What I saw was the back of his head. He was sitting across from a hair tossing girl with a heartfelt smile that made even me want to be with her. Actually it made me want to be her. She seemed so happy to be exactly where she was-across from him.

Could he possibly be giving her more than he gave me? Was it true? Was he in fact capable of giving in general-just not capable of giving to me? Was I the problem? Luckily, I was off to therapy the next day and was looking forward to it. It would be my very first therapy session ever. Well, other than the countless conversations with my father who happens to be a shrink but I don't think that counts. He doesn't really therapize me anyway, he pretty much just fathers. I'm not sure which is worse, or, in my dad's case, if there's a difference.

My friends all reminded me of how I was in the beginning of the relationship. I was too, in love and taken with the grand things he'd say, like, "there's no part of my life I wouldn't want you to be a part of," or "so, it's just you and me,". See...the truth really is more deceptive than any lie-was that statement truer than ever. Though the intent was to imply so much more, the actual truth, which maybe he didn't even realize at the time, was that it was just him and me...never us.

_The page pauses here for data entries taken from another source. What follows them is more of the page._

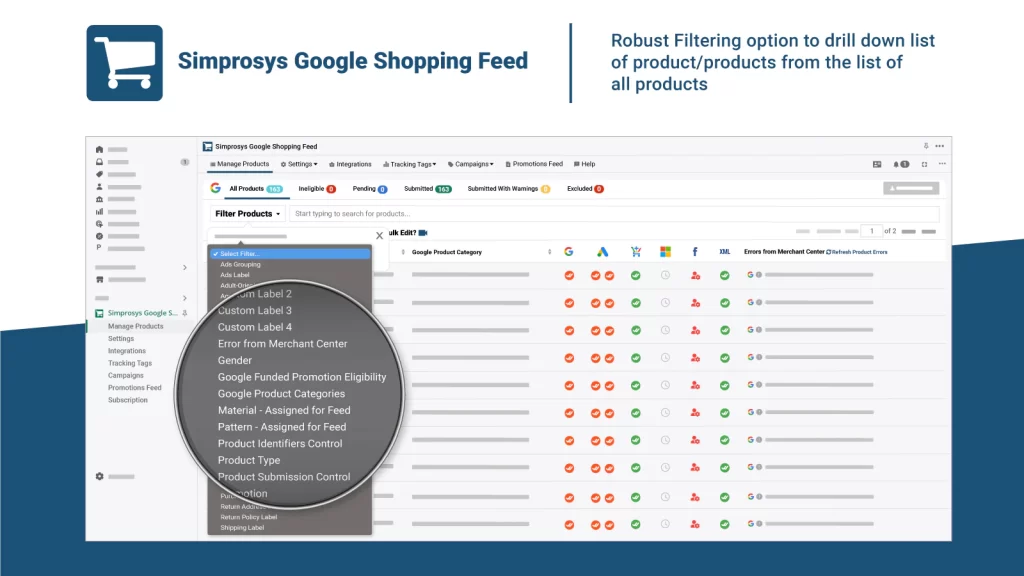The width and height of the screenshot is (1024, 576).
Task: Click the Google Ads column header icon
Action: 602,252
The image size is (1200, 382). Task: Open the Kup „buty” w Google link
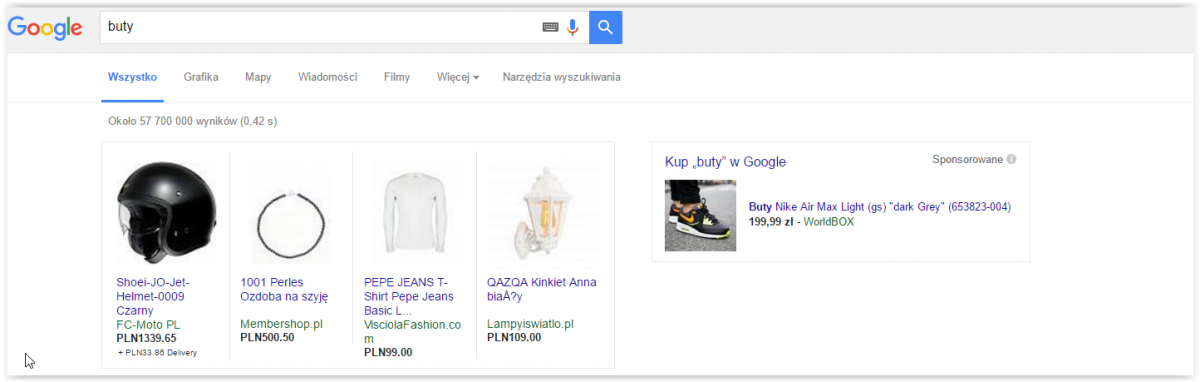pyautogui.click(x=725, y=161)
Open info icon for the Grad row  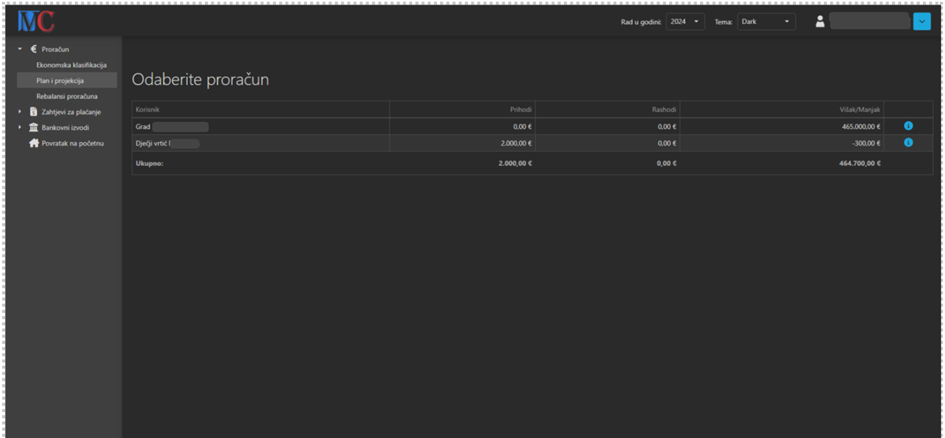(908, 127)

"I feel sorry for her," my friends offered as support. Though my irrational side was telling me she was going to be the one, the one that I wasn't, there was a small part of me that felt sorry for her too. Sorry for what was to come. The confusing behavior, the excuses that didn't quite excuse anything and her probably blaming herself for the shortcomings in the relationship because he'd surely make her feel like it was her fault. Either she wouldn't respond to him the way he wanted or she would, but then he wouldn't want that response.

Then again...perhaps not. Perhaps, he had overcome and worked through all the issues of his past relationships with me. It felt like he did-and so maybe now he's a tabula rasa for a new relationship. Was that even possible? Or, would he come on so strong and then slowly, so slowly that you don't even notice what's happening until it's already happened, emotionally remove homself from the "US" that never really formed to begin with? Either way, I have come to realize in the week and a half since seeing them that, as my mother thankfully says, he's her problem now.

Why mother's always know is beyond me. Why we choose to ignore the fact that they do indeed know is beyond beyond. When my mom told me about a nice doctor I should meet in Boston through family connections, I quickly turned on her...."I'm not ready, I'm not calling him, it's strange". And my therapist, I mean my dad, said, "You know, meeting this guy could be the best thing for you". Maybe he's right. The last man I met through family connections I actually ended up engaged to. Hmmmm.....I guess all I can say to that is hello Boston. That and thanks mom, for going through the pain you see coming way in advance.